### Work order:
Each line below must be reproduced exactly.

[Entries taken from a collection]
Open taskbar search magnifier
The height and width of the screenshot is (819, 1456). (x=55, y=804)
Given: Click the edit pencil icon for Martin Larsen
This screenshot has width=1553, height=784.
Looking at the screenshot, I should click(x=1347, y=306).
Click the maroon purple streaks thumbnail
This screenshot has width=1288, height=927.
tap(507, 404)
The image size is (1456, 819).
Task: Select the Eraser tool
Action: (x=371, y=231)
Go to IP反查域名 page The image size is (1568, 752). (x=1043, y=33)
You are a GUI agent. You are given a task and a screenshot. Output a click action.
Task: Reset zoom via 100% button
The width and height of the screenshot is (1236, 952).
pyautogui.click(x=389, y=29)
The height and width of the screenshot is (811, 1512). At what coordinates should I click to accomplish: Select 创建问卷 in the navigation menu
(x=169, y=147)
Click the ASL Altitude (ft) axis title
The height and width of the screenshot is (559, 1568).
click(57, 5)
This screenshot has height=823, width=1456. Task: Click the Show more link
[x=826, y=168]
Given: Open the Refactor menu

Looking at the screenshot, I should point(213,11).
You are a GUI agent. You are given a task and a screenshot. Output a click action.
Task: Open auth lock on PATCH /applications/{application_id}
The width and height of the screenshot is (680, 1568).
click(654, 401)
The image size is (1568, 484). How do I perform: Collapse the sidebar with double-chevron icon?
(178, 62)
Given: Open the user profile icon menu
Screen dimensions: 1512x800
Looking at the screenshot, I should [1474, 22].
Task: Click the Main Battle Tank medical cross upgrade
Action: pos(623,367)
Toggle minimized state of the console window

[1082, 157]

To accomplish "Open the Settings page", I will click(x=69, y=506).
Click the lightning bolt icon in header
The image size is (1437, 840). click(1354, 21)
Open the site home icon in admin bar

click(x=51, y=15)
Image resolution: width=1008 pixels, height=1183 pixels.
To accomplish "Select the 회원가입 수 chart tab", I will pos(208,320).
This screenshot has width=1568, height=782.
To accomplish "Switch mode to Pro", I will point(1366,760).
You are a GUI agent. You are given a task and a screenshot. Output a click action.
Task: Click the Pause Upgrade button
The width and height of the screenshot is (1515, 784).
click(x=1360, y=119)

### Result for this exercise:
Open taskbar search magnifier
The height and width of the screenshot is (819, 1456). (x=55, y=804)
Given: Click the edit pencil icon for Martin Larsen
This screenshot has width=1553, height=784.
Looking at the screenshot, I should click(x=1347, y=306).
Click the maroon purple streaks thumbnail
This screenshot has width=1288, height=927.
tap(507, 404)
The image size is (1456, 819).
Task: Select the Eraser tool
Action: (x=371, y=231)
Go to IP反查域名 page The image size is (1568, 752). (x=1043, y=33)
You are a GUI agent. You are given a task and a screenshot. Output a click action.
Task: Reset zoom via 100% button
The width and height of the screenshot is (1236, 952).
pyautogui.click(x=389, y=29)
The height and width of the screenshot is (811, 1512). At what coordinates should I click to accomplish: Select 创建问卷 in the navigation menu
(x=169, y=147)
Click the ASL Altitude (ft) axis title
The height and width of the screenshot is (559, 1568).
click(57, 5)
This screenshot has height=823, width=1456. Task: Click the Show more link
[x=826, y=168]
Given: Open the Refactor menu

Looking at the screenshot, I should point(213,11).
You are a GUI agent. You are given a task and a screenshot. Output a click action.
Task: Open auth lock on PATCH /applications/{application_id}
The width and height of the screenshot is (680, 1568).
click(654, 401)
The image size is (1568, 484). How do I perform: Collapse the sidebar with double-chevron icon?
(178, 62)
Given: Open the user profile icon menu
Screen dimensions: 1512x800
Looking at the screenshot, I should [1474, 22].
Task: Click the Main Battle Tank medical cross upgrade
Action: pos(623,367)
Toggle minimized state of the console window

[1082, 157]

To accomplish "Open the Settings page", I will click(x=69, y=506).
Click the lightning bolt icon in header
The image size is (1437, 840). click(1354, 21)
Open the site home icon in admin bar

click(x=51, y=15)
Image resolution: width=1008 pixels, height=1183 pixels.
To accomplish "Select the 회원가입 수 chart tab", I will pos(208,320).
This screenshot has width=1568, height=782.
To accomplish "Switch mode to Pro", I will point(1366,760).
You are a GUI agent. You are given a task and a screenshot. Output a click action.
Task: Click the Pause Upgrade button
The width and height of the screenshot is (1515, 784).
click(x=1360, y=119)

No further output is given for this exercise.